**WHAT NEEDS TO BE DONE**
From the line containing "The image size" through the last line of the records below, output every line exactly, both ends included, except the pictures.

###

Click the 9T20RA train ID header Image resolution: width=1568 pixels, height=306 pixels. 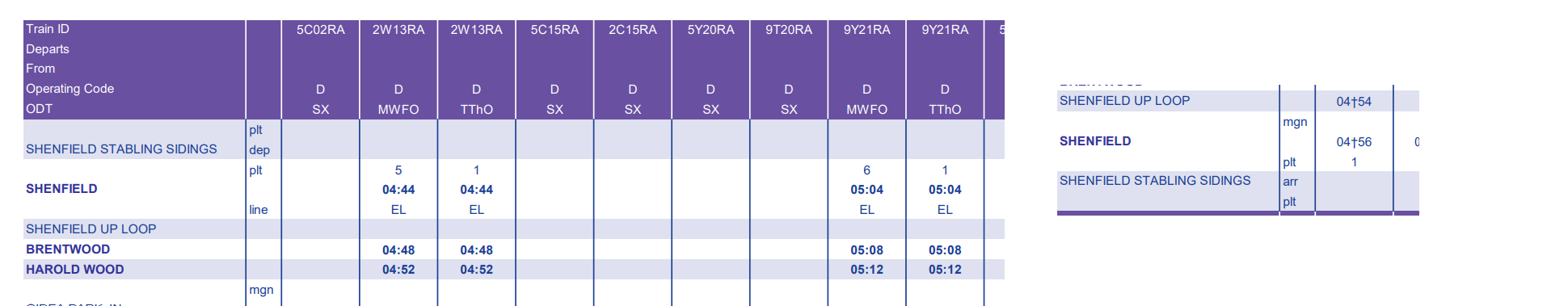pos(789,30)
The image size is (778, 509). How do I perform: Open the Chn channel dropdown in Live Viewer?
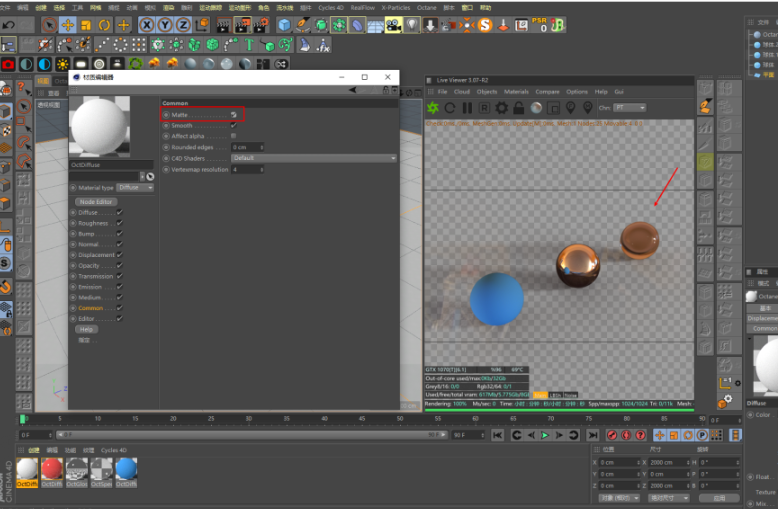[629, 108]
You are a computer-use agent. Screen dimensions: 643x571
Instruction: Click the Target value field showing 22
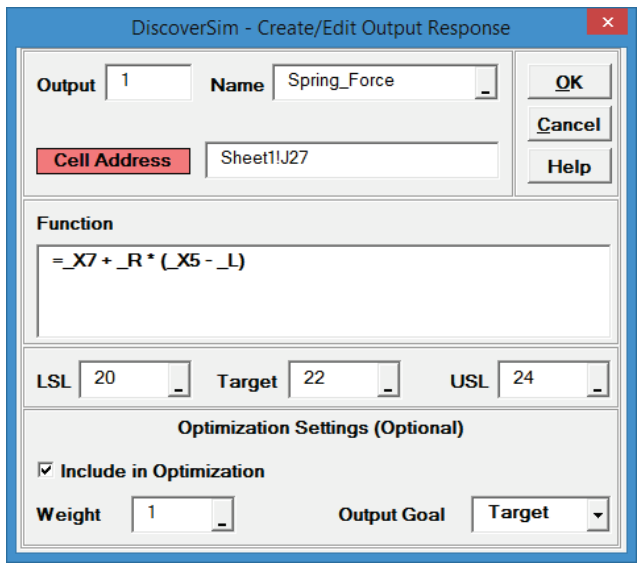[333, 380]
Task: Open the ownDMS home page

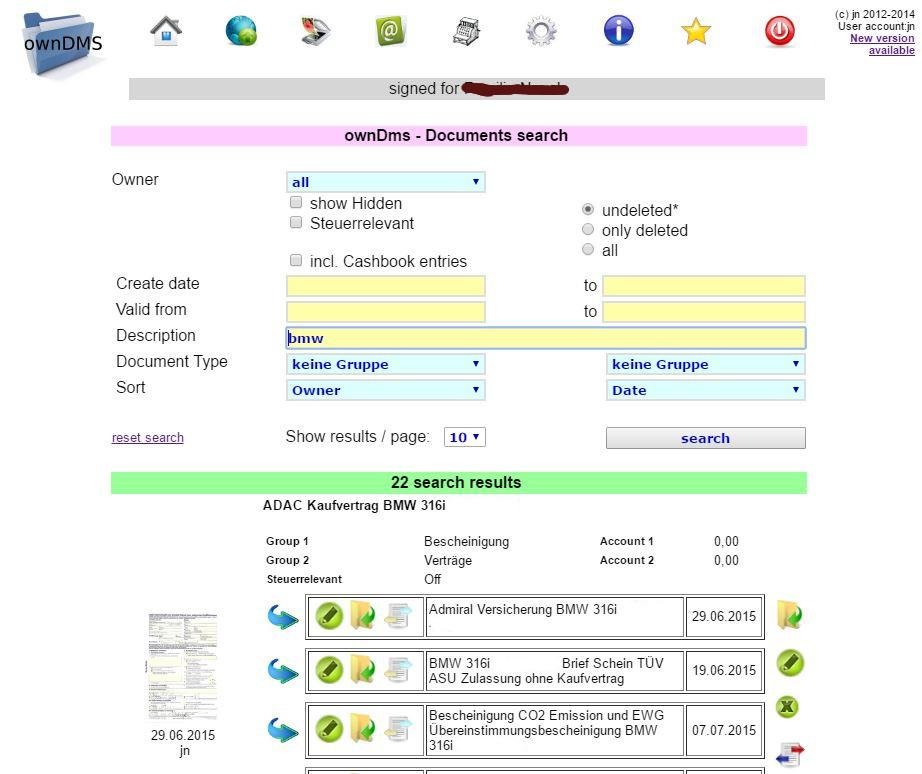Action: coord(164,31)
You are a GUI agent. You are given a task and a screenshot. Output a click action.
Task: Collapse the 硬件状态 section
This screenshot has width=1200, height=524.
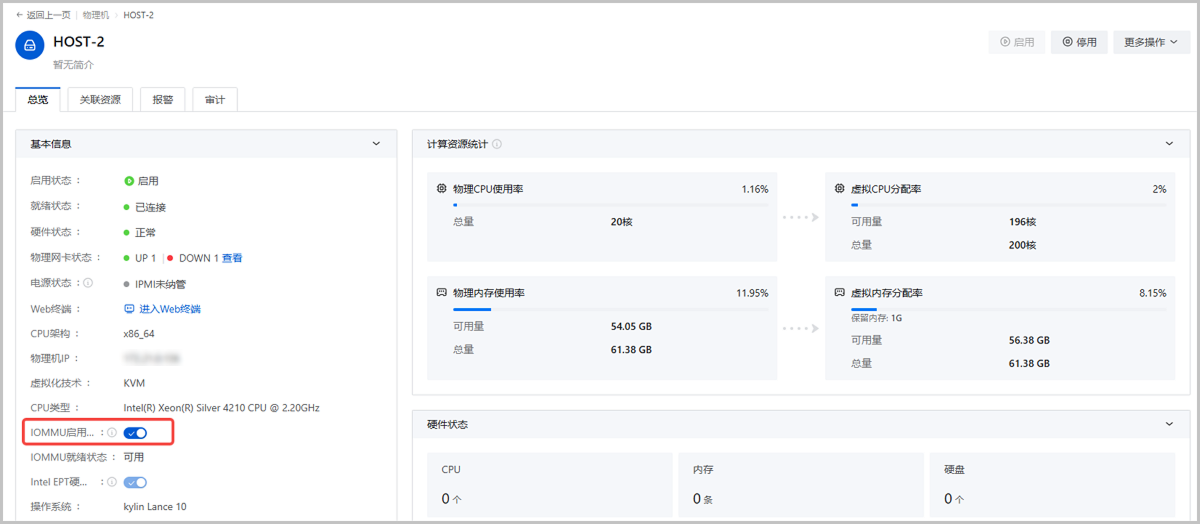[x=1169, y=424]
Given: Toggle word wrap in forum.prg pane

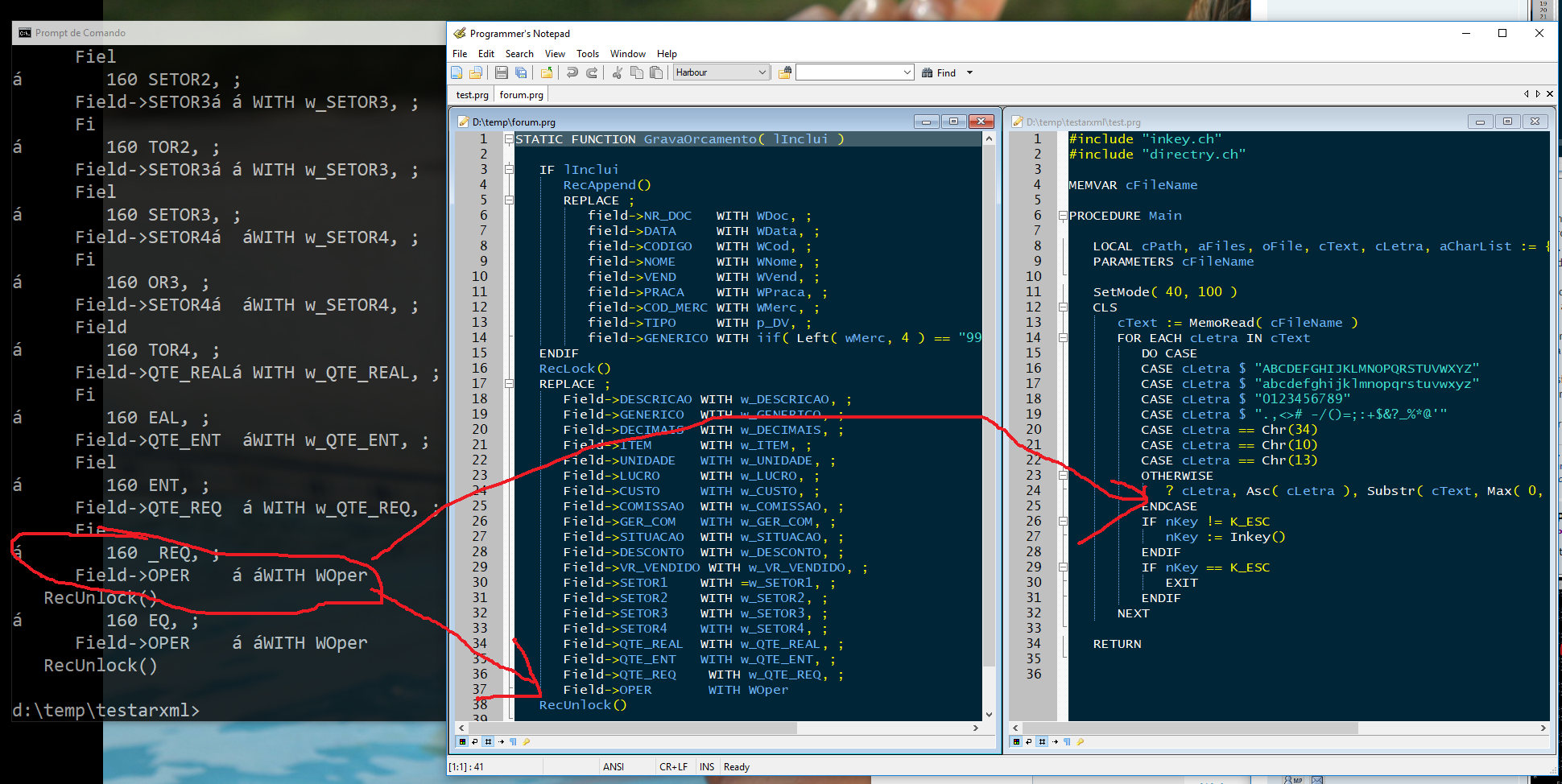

###

**ANSWER TO THIS PROBLEM**
The image size is (778, 509). How do I perform: Open the Chn channel dropdown in Live Viewer?
[629, 108]
You are a computer-use agent. Screen dimensions: 643x571
Instruction: Click the Target value field showing 22
[333, 380]
Task: Open the ownDMS home page

Action: coord(164,31)
You are a GUI agent. You are given a task and a screenshot. Output a click action.
Task: Collapse the 硬件状态 section
This screenshot has width=1200, height=524.
[x=1169, y=424]
Given: Toggle word wrap in forum.prg pane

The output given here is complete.